= ACTIVITY =
Repeat precisely the line in which "The image size is (1764, 743)." occurs and all lines that follow it in the entries below. Pictures must be omitted.

= Data items =
· · · · · · ·

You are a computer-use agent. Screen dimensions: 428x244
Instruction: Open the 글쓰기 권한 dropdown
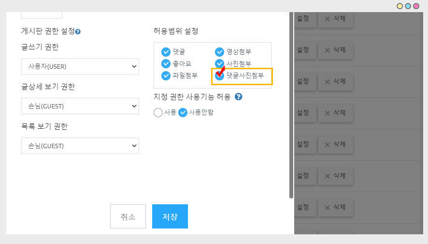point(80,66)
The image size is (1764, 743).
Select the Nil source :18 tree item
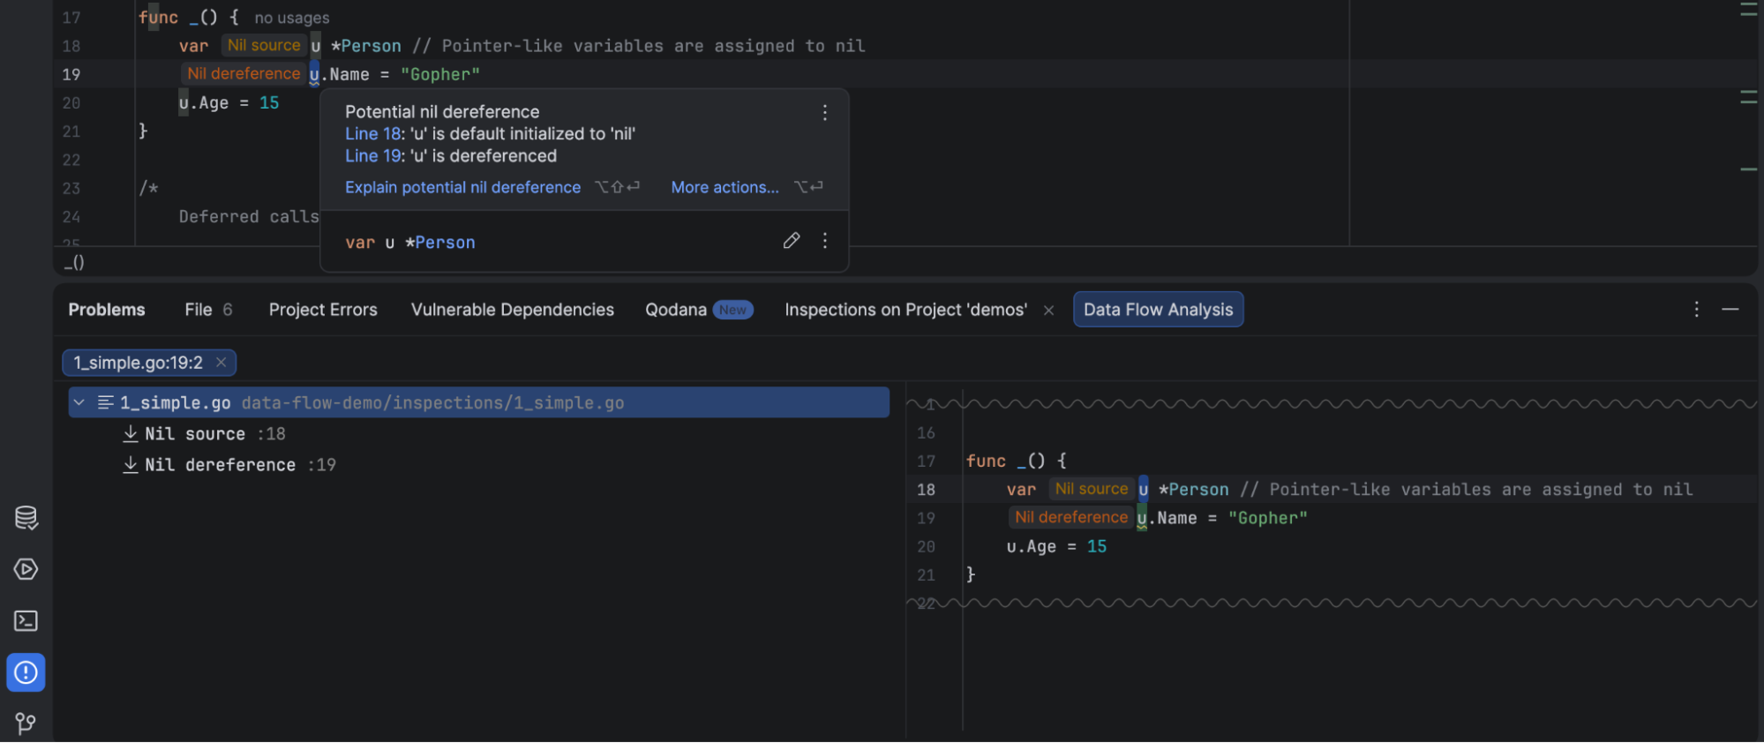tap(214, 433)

· · · · · · ·

= REPLY TO THE TASK =
The image size is (1764, 743).
Select the Nil source :18 tree item
tap(214, 433)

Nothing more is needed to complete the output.